The End

No one ever says a paper airplane is beautiful. It just doesn’t happen. They can be fun. They can be folded well and fly amazingly, but they’re not beautiful, per se.

For some reason, things that are easy aren’t usually considered works of art, things of beauty. 

Beauty takes time, effort, even some pain or tears. Beauty is found through investment, in pursuing a goal past its challenges. 

After over 6 years of investment in Arequipa, Peru, I can attest to this truth. I see beauty all around us. The family of faith, young though it may be, is beautiful. Their love is real, their desire to know and follow Jesus better is true, and we are better for having their unique qualities and experiences in our midst. Things have not occurred easily over the years, which is precisely why each success is so valuable, and even the struggles provide a chance for deep learning. 

Life in a foreign country is beautiful. It takes perseverance and intention to see differences as opportunities. It takes every ounce of brainpower you have to learn the most basic words and try to build meaningful relationships with them. The normal, familiar rhythms that usually provide relief are nowhere to be found, for a long time. And when it all clicks, it is beautiful, precisely because it is probably the first time that finding “home” is a hard-won victory. Add in an evening of laughing around a table in your new language and you feel like your heart might burst. 

Having a team is the same. Over the years, we have experienced the highs and lows of working closely with other individuals. As in a family, the variety in voices and opinions is both an asset and a challenge. Sometimes you need the difference in strengths to fill in gaps, but sometimes you find yourselves in different positions and needing to find common ground.

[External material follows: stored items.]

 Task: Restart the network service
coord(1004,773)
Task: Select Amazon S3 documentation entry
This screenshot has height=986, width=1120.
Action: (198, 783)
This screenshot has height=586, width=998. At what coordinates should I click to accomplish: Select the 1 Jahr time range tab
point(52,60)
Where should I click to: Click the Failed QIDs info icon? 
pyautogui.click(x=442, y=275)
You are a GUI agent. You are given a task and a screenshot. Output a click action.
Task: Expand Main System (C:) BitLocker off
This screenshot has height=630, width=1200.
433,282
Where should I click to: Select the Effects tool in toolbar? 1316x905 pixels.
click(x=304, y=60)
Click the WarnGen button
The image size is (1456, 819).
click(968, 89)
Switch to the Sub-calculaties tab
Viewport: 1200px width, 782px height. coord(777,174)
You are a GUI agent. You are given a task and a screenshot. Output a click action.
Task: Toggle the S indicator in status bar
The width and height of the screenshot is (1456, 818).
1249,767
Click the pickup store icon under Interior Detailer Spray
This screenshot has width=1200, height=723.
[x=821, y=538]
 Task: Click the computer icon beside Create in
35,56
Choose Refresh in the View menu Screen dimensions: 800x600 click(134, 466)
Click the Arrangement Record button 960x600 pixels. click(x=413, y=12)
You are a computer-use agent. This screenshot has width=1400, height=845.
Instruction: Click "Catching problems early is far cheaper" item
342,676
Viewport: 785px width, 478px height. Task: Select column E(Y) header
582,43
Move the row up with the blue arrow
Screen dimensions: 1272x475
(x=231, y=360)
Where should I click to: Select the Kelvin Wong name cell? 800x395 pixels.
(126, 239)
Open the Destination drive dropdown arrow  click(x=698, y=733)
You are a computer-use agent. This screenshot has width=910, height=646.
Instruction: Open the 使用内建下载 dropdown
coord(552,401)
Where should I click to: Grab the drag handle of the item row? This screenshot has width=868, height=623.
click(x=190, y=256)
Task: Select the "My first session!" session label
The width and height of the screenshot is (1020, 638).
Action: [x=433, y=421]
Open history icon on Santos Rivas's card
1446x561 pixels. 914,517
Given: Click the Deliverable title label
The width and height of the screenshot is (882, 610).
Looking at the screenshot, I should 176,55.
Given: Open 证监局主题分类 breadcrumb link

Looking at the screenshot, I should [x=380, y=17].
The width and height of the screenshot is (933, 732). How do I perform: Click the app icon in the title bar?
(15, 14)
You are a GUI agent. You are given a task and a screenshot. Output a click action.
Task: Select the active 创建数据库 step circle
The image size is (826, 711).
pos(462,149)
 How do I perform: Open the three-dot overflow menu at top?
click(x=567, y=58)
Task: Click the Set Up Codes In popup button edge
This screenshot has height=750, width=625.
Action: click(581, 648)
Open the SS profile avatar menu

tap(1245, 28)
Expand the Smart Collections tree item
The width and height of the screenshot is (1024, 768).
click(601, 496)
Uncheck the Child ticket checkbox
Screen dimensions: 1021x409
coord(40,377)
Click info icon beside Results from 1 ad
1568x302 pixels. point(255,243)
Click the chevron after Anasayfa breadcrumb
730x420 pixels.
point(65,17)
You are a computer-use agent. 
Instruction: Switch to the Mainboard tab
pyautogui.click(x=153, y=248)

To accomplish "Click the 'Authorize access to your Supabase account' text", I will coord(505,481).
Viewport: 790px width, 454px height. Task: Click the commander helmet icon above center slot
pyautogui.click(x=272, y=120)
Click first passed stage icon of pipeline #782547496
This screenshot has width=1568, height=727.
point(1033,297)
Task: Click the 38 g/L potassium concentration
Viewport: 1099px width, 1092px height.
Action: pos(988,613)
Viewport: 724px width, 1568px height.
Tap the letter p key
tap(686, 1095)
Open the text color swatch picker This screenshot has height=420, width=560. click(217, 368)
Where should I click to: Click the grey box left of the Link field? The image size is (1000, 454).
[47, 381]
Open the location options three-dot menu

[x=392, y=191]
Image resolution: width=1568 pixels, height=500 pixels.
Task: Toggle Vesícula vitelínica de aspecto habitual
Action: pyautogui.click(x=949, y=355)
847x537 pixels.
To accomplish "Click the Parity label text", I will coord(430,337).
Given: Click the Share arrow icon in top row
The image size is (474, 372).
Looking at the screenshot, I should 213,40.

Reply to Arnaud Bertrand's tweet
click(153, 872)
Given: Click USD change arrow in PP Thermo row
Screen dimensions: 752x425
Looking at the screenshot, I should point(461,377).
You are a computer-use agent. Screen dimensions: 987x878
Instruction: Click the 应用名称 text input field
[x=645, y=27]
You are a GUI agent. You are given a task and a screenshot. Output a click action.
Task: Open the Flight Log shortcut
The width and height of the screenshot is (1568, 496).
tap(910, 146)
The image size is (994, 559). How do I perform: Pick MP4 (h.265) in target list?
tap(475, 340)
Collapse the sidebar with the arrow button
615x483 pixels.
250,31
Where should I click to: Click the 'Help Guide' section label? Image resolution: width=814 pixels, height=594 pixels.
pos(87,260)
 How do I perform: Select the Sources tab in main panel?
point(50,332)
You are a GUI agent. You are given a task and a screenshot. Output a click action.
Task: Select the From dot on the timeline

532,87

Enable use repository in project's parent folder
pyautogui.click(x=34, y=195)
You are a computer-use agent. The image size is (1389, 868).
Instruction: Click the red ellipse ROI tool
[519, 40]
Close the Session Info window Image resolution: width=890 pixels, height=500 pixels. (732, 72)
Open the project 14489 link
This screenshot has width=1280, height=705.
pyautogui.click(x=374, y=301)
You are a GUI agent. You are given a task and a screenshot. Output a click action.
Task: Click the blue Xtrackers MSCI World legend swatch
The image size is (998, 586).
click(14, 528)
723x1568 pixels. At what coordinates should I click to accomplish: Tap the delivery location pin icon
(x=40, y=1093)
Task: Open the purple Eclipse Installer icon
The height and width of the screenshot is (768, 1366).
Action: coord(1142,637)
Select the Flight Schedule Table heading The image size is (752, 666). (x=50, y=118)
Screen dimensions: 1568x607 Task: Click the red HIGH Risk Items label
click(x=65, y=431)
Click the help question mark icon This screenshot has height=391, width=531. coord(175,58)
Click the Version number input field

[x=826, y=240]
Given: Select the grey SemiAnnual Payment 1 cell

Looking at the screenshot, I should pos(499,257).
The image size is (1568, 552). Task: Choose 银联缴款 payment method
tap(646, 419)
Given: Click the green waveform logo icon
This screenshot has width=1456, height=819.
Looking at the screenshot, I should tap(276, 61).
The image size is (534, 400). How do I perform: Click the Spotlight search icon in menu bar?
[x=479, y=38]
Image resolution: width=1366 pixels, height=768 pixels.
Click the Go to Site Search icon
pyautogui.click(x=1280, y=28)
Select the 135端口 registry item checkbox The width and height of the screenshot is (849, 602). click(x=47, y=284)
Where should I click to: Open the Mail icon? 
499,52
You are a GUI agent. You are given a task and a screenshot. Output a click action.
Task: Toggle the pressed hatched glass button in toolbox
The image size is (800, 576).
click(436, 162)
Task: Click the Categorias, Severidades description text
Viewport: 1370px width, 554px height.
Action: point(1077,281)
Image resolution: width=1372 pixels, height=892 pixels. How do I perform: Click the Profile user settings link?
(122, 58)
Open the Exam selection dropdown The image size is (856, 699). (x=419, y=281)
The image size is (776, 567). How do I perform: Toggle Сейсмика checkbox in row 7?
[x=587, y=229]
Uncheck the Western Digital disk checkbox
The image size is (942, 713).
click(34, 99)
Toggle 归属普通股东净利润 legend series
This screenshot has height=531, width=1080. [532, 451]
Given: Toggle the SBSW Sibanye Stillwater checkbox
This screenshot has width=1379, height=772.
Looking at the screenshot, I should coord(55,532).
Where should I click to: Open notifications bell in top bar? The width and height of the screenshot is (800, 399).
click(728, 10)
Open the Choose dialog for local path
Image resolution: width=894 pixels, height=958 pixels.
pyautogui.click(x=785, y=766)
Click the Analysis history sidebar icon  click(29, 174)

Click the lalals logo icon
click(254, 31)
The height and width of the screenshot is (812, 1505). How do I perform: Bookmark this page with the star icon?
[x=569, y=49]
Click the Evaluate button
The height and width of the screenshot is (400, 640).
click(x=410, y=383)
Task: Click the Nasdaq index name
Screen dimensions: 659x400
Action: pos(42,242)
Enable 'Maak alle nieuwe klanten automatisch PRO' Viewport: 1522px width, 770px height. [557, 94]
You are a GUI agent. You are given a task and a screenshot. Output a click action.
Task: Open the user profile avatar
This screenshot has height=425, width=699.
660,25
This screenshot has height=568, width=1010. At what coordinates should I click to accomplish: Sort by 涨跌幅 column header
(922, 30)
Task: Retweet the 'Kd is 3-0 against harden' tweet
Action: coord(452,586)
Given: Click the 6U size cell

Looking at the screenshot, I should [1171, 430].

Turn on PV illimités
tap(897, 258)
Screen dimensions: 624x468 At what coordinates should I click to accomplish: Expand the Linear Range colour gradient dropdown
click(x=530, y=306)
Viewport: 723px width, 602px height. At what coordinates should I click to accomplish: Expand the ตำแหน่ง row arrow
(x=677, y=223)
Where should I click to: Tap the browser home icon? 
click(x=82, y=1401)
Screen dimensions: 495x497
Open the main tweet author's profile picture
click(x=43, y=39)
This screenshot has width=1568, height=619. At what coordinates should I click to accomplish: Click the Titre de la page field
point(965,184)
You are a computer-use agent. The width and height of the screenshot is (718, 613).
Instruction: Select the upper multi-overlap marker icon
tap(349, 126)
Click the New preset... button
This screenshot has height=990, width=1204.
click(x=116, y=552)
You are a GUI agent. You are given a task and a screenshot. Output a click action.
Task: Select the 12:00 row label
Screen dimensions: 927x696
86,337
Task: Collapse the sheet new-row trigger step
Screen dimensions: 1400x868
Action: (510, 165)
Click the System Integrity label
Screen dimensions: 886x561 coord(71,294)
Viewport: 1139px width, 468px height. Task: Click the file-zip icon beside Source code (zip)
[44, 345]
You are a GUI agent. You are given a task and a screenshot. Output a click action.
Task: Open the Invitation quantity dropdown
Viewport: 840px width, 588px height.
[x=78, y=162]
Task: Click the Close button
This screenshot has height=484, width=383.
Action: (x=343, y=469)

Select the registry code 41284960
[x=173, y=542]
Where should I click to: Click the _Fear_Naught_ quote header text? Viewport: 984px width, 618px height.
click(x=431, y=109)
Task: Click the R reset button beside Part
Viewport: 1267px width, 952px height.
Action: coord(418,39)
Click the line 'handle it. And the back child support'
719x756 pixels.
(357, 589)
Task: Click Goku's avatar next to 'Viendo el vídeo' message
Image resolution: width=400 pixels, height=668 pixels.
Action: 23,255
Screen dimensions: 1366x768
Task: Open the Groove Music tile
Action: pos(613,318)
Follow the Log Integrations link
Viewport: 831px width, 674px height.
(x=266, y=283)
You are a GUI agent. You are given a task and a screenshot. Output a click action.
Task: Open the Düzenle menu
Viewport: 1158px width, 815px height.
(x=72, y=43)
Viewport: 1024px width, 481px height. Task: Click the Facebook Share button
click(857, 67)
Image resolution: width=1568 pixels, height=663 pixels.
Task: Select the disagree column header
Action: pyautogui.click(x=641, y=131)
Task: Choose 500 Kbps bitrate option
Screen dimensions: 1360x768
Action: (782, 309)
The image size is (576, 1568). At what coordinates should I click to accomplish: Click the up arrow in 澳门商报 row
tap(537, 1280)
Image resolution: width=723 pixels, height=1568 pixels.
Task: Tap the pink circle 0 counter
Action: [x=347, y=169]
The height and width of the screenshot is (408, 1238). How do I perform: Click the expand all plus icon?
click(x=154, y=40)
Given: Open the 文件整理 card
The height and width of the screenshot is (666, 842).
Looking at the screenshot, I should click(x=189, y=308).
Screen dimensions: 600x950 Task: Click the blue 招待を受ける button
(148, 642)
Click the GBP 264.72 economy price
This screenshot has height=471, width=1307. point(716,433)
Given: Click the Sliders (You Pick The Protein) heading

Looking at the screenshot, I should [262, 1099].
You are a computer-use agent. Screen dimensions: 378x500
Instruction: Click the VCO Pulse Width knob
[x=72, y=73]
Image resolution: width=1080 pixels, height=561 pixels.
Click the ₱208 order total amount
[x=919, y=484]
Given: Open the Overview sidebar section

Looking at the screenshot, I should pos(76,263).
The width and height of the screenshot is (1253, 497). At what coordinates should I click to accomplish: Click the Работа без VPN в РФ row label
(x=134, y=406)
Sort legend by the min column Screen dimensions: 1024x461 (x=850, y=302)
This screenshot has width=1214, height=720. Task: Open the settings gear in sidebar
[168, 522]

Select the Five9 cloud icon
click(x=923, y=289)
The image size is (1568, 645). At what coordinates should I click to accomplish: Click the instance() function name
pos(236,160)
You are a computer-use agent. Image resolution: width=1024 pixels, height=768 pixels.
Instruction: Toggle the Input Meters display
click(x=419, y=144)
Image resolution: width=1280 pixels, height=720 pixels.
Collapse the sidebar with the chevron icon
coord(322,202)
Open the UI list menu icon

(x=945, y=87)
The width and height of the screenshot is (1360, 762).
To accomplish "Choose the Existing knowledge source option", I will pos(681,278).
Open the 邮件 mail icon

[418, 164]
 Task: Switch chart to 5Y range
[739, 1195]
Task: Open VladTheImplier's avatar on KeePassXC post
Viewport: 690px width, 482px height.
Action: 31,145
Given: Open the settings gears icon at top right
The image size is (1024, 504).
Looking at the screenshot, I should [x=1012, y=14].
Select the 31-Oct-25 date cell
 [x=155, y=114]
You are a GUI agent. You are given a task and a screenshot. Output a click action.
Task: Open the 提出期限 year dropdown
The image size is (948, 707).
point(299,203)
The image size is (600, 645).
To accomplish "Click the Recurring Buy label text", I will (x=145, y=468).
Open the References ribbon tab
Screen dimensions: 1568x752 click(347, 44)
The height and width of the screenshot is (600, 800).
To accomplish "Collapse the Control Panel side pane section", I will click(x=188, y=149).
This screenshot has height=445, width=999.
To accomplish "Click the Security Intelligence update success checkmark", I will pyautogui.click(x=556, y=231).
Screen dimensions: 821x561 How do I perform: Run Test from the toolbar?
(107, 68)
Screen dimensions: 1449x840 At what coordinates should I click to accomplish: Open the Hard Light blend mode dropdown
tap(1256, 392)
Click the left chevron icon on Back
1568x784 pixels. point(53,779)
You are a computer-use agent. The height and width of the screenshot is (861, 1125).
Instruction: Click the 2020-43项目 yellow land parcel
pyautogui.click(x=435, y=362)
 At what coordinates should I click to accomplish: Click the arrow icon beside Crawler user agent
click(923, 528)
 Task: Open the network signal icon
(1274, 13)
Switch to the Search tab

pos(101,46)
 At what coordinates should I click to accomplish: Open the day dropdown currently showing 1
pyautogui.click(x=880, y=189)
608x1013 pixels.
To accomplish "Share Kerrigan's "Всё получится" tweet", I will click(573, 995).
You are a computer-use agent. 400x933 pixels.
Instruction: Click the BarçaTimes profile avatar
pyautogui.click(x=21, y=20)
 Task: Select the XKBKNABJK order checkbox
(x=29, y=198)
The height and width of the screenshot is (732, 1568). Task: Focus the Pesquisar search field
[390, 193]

Learning when to speak up and when to honor the conviction of others has been a significant growing experience, for which I am thankful. 

But even more than that, it has been an honor and a joy to be part of this fantastic mission team, from when it was just us and the McKinzies, to our “maxed out” team of 7 families and a pile of kids, through this period of gradually shrinking back one family at a time to the four that will remain. 

For our last meeting, we got together for breakfast and shared waffles. I looked around me as we talked and laughed, passing the fruit or helping each other’s kids pour their syrup. Chase came around to refill coffees and Jeremy washed dishes while Briana kept pumping out waffles. After everyone had eaten, we shifted gears and covered some business, shared our hearts, prayed for our community. We are now interwoven, with different beginnings but slipping in and out of each other’s lives for so long that it felt completely right to spend hours together covering all the things that make up our reality—family, food, work, joy and sadness, past and future. We are each other’s safe place here, especially when the country has yet to (or will soon be unable to) fulfill that need in us.  

I was struck by how unusual this kind of relationship is, especially between several families. It just doesn’t happen in other circumstances as easily. Yes, we have a group of friends, or good coworkers or a church committee. But for all of those to be encompassed by one circle of people is unique and very special. I will deeply miss being on a team in this way, having this level of trust and commitment to a shared vision. 

As we leave our post with them, I know that we have no idea where God will take the team that remains in the years to come. We came almost 7 years ago and built something new from scratch. We have been leaders because there were no others, but their experience will be vastly different simply because they join a church network that is already growing. Their task isn’t about taking root, but nurturing strength and growth. They have come as coworkers, deferring to the Peruvian leaders who have worked with us for so long. They have come to fill in the gaps in what we could do with our skills and manpower, and have already branched out with new relationships and more ministry opportunities. Their years here will continue to build on the existing foundation and we are excited to see what is to come through their work. They are amazing.

All in all, it is a good time to leave it in the hands of others, both Peruvian and U.S. American. It has been beautiful for us, and now it is their turn. We will miss it.